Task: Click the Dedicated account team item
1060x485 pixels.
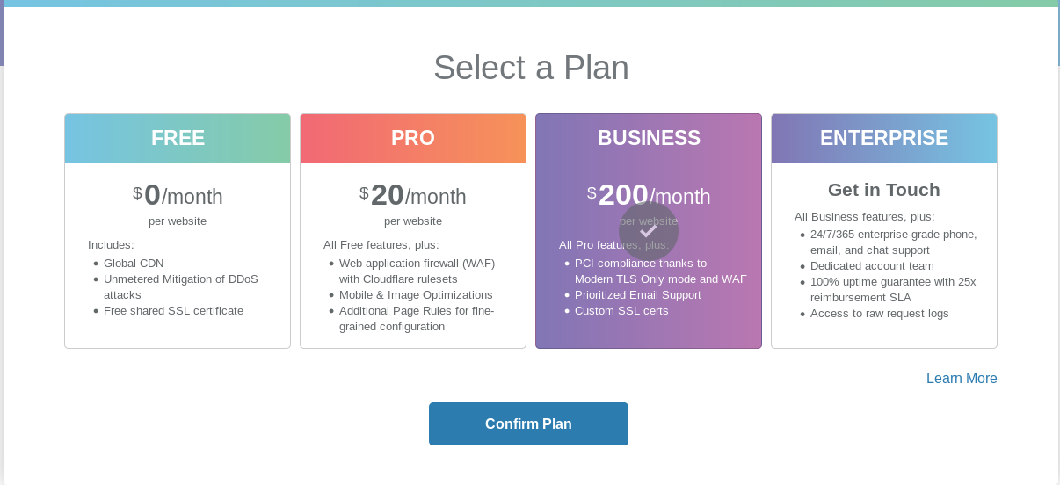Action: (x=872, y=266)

────────────────────────────────────────

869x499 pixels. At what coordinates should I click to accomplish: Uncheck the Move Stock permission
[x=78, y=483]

────────────────────────────────────────

» OBJECTIVE
Reproduce word for word everything in the entries from the line containing "869x499 pixels. At" down to the line containing "[x=78, y=483]", with both of those lines included.

» RIGHT ANSWER
869x499 pixels. At what coordinates should I click to accomplish: Uncheck the Move Stock permission
[x=78, y=483]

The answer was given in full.